Oh no…

Ok, I don’t mean to scare anyone, but I’ve read a massive heap of info for a quarter of tonight into this morning, about when Jesus is meant to be coming back. I know most people don’t believe in it, and for all I know it could all be crap. But seriously I don’t know, and would like to not think so. I don’t wanna wind up in hell one day, I’d rather be in heaven. All this hatred to God stuff is pretty bad, and who says that God is bad? Who the hell says that God isn’t so nice, when he’s really not so nice for a reason! Yet he is so nice when it comes to wanting to follow everything he wants, all his ways etc. This is all too hard to understand but I’m not shocked or surprised since I’ve read of God being unfathomable a million times. He’s a bit too hard for me to work with, but so is working with my eye doctors at the moment. What difference does that make to me? What? Oh this is too much effort so I’ll just go on with the doing everything I wish with no regard to God? Well, since following what God wants is burdensome (I don’t mean that intentionally as God being a horrible being, more like I’m used to having only more regard to myself, that kind of burdensome) – and following what my ophthalmologist wants is literally burdensome, then come on! I don’t want to go to hell, I don’t want life to be hard.

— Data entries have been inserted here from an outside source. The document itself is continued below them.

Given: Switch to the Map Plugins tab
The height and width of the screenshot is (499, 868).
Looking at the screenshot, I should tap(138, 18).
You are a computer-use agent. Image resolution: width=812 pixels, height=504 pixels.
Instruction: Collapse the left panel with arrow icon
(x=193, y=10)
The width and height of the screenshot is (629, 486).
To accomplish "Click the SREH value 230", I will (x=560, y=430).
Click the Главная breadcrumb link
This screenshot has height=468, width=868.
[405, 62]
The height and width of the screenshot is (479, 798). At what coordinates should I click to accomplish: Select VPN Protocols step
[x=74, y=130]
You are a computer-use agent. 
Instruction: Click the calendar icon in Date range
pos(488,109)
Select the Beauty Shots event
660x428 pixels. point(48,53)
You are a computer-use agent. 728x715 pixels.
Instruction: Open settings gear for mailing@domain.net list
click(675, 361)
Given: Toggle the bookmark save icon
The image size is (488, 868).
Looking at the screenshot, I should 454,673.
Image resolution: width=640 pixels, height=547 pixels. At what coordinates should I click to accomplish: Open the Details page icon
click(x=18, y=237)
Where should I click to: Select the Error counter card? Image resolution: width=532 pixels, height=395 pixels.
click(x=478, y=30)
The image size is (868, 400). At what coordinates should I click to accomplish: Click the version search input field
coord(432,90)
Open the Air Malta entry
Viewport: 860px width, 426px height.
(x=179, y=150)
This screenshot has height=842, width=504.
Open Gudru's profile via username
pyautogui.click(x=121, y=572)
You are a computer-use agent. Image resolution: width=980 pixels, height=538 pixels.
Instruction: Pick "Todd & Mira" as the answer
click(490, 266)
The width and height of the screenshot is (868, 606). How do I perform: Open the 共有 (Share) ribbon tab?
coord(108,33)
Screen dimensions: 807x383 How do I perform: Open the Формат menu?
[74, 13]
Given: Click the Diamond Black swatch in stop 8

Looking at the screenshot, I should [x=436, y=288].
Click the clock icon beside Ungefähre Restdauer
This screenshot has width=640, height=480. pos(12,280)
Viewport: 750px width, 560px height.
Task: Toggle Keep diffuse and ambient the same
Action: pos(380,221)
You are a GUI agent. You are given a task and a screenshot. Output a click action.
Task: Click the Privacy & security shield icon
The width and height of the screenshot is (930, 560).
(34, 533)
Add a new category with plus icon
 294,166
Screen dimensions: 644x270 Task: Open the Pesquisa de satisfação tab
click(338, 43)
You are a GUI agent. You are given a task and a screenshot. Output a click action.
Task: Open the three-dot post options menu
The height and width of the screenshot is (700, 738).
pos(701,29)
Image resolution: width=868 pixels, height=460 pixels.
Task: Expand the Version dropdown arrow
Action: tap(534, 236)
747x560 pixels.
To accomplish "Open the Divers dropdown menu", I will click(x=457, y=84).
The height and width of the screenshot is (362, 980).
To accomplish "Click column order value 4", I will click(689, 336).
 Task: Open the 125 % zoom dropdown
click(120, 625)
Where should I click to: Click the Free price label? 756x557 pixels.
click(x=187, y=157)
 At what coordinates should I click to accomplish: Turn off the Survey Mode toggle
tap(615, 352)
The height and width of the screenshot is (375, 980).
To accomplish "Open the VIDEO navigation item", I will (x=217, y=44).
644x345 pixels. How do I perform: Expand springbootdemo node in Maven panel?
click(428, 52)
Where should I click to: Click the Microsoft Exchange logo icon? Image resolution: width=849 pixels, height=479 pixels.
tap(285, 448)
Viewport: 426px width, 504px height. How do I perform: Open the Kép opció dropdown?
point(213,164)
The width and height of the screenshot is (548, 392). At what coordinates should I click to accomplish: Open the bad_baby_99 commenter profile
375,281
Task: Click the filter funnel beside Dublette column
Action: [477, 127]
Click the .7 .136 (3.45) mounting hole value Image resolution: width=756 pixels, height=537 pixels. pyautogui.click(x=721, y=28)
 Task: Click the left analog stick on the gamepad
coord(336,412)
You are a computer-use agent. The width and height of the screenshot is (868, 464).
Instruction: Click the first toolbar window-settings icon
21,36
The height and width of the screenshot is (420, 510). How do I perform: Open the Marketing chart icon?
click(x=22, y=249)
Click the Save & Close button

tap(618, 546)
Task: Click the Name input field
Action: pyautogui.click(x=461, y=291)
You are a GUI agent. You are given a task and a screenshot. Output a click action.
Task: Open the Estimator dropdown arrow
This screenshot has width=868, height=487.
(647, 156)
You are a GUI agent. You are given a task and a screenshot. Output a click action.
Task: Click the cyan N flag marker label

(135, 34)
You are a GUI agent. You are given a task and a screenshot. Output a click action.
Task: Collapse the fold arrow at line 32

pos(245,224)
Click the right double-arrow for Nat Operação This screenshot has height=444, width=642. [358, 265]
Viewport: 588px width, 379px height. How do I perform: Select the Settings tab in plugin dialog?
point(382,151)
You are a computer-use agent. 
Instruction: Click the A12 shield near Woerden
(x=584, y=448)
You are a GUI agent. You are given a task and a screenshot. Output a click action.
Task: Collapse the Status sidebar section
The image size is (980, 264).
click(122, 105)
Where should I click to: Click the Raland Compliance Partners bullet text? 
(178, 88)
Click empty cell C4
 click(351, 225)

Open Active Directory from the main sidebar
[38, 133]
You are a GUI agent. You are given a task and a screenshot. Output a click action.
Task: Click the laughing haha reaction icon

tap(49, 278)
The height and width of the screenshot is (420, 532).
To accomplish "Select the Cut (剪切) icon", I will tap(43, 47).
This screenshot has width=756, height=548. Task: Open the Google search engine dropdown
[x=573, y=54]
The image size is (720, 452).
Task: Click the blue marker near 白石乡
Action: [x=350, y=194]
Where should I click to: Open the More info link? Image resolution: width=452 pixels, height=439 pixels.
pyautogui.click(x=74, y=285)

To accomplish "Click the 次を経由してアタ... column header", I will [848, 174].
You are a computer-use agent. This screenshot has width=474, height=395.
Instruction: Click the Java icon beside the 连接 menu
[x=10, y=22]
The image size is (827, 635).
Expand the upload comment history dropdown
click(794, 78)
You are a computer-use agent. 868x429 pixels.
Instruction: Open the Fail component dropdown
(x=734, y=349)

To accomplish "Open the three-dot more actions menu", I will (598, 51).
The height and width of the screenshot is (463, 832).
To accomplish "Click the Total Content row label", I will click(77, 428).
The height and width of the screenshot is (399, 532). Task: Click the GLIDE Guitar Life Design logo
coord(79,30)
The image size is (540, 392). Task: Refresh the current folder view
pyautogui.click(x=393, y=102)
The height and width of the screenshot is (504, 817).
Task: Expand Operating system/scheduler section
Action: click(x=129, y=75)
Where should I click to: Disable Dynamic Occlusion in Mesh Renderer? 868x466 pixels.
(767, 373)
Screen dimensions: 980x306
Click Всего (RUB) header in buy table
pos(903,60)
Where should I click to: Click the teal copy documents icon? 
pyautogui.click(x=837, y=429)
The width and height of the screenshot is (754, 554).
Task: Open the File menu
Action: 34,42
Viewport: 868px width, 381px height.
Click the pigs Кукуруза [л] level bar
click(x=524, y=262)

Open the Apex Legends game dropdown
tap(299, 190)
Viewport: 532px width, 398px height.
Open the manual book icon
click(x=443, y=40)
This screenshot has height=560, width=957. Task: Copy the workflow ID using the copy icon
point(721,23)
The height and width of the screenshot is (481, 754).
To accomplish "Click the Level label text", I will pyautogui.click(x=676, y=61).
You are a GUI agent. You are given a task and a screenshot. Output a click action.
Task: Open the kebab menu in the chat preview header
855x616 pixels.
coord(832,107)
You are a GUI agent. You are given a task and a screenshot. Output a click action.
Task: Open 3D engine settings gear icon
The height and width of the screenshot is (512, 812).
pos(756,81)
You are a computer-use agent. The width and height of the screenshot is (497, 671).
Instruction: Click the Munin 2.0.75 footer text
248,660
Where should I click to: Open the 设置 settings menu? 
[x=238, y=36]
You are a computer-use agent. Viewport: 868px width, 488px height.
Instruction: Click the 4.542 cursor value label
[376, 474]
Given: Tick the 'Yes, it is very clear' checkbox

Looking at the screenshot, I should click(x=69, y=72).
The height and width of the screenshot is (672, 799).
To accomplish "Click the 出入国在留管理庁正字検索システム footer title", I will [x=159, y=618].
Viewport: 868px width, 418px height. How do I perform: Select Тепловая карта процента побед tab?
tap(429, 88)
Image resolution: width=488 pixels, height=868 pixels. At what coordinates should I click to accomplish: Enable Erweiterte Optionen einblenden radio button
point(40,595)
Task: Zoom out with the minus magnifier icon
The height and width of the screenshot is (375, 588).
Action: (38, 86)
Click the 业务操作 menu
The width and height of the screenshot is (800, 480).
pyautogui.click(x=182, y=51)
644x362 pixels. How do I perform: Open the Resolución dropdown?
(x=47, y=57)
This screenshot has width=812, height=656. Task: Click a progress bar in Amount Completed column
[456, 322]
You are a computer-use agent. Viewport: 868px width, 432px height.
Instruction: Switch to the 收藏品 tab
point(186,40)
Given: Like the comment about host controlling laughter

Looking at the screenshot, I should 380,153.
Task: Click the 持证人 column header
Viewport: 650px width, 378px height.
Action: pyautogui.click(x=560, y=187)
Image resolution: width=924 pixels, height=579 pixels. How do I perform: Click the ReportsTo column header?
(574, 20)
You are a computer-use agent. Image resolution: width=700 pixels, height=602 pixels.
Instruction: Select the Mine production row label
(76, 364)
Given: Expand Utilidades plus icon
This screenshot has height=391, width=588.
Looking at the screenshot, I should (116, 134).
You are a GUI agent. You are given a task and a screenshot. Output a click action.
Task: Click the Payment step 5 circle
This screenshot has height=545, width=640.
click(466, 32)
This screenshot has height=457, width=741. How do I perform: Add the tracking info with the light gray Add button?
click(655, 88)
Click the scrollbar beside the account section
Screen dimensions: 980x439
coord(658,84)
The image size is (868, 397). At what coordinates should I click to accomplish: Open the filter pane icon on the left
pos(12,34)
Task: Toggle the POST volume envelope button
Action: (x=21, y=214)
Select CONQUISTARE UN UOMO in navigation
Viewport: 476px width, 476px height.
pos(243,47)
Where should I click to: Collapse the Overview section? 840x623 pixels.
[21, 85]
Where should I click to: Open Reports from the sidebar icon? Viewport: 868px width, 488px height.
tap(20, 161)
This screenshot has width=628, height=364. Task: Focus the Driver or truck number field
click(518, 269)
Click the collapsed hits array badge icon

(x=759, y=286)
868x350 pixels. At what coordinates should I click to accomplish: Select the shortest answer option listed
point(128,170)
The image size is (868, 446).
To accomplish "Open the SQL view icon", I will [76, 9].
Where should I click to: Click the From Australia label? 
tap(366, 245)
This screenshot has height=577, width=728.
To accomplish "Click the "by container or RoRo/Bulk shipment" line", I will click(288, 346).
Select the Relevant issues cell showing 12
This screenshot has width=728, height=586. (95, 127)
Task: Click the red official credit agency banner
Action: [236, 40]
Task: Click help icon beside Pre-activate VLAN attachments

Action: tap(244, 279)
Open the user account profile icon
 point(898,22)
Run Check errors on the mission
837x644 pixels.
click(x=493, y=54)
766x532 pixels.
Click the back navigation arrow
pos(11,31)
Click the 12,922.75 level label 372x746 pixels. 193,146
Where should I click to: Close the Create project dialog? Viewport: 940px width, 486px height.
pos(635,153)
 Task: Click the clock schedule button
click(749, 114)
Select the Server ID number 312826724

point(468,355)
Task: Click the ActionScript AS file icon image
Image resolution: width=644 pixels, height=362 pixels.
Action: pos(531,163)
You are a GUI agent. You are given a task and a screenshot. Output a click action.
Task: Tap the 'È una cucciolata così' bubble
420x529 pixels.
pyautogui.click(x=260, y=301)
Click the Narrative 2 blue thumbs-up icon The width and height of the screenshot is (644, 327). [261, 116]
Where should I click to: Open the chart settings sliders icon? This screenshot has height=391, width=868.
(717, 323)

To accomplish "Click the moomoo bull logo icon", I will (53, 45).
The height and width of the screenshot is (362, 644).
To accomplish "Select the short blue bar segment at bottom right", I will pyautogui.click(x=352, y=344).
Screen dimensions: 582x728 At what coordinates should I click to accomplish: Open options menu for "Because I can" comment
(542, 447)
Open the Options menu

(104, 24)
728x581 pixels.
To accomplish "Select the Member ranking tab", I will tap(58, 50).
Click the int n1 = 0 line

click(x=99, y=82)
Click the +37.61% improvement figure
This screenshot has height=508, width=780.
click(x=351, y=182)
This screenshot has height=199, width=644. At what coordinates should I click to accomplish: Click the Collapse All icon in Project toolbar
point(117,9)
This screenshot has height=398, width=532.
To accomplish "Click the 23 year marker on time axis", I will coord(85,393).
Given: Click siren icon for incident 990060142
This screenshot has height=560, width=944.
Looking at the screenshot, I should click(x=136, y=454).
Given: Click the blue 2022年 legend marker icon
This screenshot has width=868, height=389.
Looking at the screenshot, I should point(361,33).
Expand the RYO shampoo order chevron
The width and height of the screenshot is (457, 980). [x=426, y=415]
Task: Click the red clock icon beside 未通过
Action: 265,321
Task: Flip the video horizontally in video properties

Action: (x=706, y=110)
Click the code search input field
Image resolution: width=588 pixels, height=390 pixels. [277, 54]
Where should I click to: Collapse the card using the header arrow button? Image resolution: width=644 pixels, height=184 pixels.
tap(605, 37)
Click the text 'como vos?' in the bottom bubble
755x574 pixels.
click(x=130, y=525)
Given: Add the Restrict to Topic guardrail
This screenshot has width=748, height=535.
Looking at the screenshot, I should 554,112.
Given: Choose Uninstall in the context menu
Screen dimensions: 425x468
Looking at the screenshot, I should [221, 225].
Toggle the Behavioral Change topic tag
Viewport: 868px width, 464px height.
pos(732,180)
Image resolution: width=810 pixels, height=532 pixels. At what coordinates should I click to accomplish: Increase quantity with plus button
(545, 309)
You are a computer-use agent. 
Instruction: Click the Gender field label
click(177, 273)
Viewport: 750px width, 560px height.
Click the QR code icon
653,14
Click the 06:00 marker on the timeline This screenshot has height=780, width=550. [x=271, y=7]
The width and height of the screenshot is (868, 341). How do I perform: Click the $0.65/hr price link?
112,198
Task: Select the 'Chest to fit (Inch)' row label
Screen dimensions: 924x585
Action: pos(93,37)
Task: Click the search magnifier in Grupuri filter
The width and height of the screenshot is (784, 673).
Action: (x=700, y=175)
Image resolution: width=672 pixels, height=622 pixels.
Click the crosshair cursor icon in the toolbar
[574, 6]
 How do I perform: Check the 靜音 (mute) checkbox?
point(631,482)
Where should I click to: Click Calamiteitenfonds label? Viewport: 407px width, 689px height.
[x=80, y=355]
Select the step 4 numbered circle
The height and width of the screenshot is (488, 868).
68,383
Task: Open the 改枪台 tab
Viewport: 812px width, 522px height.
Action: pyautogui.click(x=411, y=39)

I guess a temporarily hard life is better than an eternal miserable afterlife existence. Whether Jesus comes back next year or nexxt century, that’s not the point. I don’t want to be in hell when I die before that. So I guess it’s crunch time for me, forever. So what if I’m freaking out! I freak out over a million things.. Mind you, if I’m still here when the Great Tribulation begins, I hope to be writing blogs still. This world is frightful. It’s very dreadful! How bad will it be by then! Since God is apparently the only one who can handle these fears, I’m putting blind faith into him handling mine right now, because I don’t wanna risk my eternal afterlife existence later! Stuff that. Hopefully my old lady and my family will follow suit. Boo if they don’t! I will miss them forever, and I don’t want to miss anybody!